近日，重庆医科大学附属儿童医院抗原识别数字免疫与基因编辑平台殷雷团队在国际知名学术期刊Nature Communications上发表题为“Highly parallel profiling of the activities and specificities of Cas12a variants in human cells”的研究论文。

这项研究首次系统评估了24种Cas12a变体的基因编辑活性、PAM兼容性及脱靶效应，并开发了深度学习模型预测编辑效率，同时优化了GUIDE-seq方法（命名为enGUIDE-seq）。

这一成果为CRISPR-Cas12a的临床转化提供了重要工具和理论支持。这些创新点不仅推动了基因编辑技术的进一步发展，也为未来精准医疗和生物技术应用奠定了坚实的基础。

近年来，基因编辑技术CRISPR-Cas12a的应用范围不断扩大，其在疾病治疗、农业改良等领域的潜力备受关注。然而，随着Cas12a变体的不断增多，如何选择合适的变体以实现精准的基因编辑，成为了研究人员面临的一大挑战。

此外，尽管Cas12a在基因编辑中的效率和特异性有所提升，但针对不同靶序列的编辑预测仍缺乏系统性的评估工具和技术。这些问题不仅限制了基因编辑技术的广泛应用，也增加了实验中的不确定性和风险。

研究团队高通量分析了24种Cas12a变体的工程化结构域、突变位点及PAM识别范围。然后，合成4个寡核苷酸库（As、Lb、Ce/Eb/Fn、Lb2），覆盖15种PAM及11968个靶序列。将靶序列文库通过慢病毒（MOI=0.4）整合至HEK293T基因组，嘌呤霉素筛选后获得单拷贝整合细胞库，进行深度测序与数据分析。

通过热图展示了各变体在15种已知PAM上的平均编辑效率，并进一步比较了不同变体对TTTA、TTTC、TTTG的编辑差异，发现大多数变体在TTTG位点活性更高，可能与局部染色质开放状态相关。

研究团队检测了PAM 5' 端核苷酸对Cas12a切割靶序列的影响。实验结果表明，PAM上下游序列的碱基组成是影响Cas12a活性的关键因素。

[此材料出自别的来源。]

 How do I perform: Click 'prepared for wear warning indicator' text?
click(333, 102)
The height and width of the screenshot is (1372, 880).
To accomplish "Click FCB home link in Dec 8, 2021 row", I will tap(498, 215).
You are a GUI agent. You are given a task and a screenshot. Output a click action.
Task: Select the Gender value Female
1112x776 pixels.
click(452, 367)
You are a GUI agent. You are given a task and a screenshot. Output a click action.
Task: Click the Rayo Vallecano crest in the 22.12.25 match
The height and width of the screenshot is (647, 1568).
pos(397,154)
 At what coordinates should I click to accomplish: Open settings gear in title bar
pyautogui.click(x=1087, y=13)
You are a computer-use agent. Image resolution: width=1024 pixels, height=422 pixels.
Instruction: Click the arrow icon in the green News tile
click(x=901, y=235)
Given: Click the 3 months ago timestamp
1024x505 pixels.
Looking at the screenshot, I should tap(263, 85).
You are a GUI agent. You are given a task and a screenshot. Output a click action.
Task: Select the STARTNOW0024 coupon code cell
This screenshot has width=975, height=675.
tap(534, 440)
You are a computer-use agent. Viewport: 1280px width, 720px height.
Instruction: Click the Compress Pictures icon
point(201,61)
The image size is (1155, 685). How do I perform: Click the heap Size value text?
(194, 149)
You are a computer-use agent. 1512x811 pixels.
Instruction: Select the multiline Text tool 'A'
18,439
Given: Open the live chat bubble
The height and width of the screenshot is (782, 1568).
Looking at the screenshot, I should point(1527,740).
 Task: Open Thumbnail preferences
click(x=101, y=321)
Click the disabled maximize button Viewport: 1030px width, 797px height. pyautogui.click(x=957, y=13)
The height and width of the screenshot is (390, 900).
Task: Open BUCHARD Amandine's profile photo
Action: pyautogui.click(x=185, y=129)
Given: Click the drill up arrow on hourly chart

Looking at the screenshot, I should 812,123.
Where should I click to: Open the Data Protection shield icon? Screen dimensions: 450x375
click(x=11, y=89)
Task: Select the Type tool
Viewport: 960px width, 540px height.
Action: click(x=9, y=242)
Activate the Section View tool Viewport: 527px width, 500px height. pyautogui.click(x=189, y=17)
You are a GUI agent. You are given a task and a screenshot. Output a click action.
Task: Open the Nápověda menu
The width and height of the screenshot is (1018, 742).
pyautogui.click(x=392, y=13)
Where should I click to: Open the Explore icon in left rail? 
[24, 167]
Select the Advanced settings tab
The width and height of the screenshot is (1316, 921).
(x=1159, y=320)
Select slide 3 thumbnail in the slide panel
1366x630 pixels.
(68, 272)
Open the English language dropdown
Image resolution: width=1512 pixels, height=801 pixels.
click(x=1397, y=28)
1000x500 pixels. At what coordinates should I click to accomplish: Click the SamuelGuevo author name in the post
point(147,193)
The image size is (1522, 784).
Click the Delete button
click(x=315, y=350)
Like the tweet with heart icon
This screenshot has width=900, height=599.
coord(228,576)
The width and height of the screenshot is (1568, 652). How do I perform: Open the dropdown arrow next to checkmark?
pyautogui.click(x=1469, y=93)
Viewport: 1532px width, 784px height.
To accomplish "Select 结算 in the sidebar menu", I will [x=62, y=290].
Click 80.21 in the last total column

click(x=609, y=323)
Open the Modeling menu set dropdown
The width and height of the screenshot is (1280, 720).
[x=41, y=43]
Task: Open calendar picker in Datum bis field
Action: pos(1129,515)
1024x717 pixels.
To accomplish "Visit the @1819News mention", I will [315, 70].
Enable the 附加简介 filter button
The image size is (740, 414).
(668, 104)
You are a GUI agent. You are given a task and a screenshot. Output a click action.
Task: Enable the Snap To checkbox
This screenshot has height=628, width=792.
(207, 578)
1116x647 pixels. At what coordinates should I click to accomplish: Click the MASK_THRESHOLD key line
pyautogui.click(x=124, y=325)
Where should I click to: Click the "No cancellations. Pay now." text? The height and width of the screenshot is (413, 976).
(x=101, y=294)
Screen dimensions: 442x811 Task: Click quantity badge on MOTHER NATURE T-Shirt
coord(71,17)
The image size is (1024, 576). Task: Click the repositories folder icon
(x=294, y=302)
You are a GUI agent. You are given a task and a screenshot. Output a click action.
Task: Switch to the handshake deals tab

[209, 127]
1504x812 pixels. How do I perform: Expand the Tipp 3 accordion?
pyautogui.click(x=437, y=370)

同时，研究团队开发了用于预测Cas12a变体活性的计算模型，对比了各模型之间的预测精度，结果表明与现有模型（DeepGuide、CRISPR-DT）相比，enDeepCpf1在内外源靶点的预测中均表现最优。

研究团队发现：在传统GUIDE-seq中，Cas12a切割dsODN标签产生18-34 nt片段，导致引物无法结合。而enGUIDE-seq通过优化引物设计（Tag-F5/R5和Tag-F7/R7）显著提升标签捕获效率。进一步，enGUIDE-seq解决Cas12a脱靶检测瓶颈，首次报道了Cas12a变体的染色体易位频率（0.1%-2%）。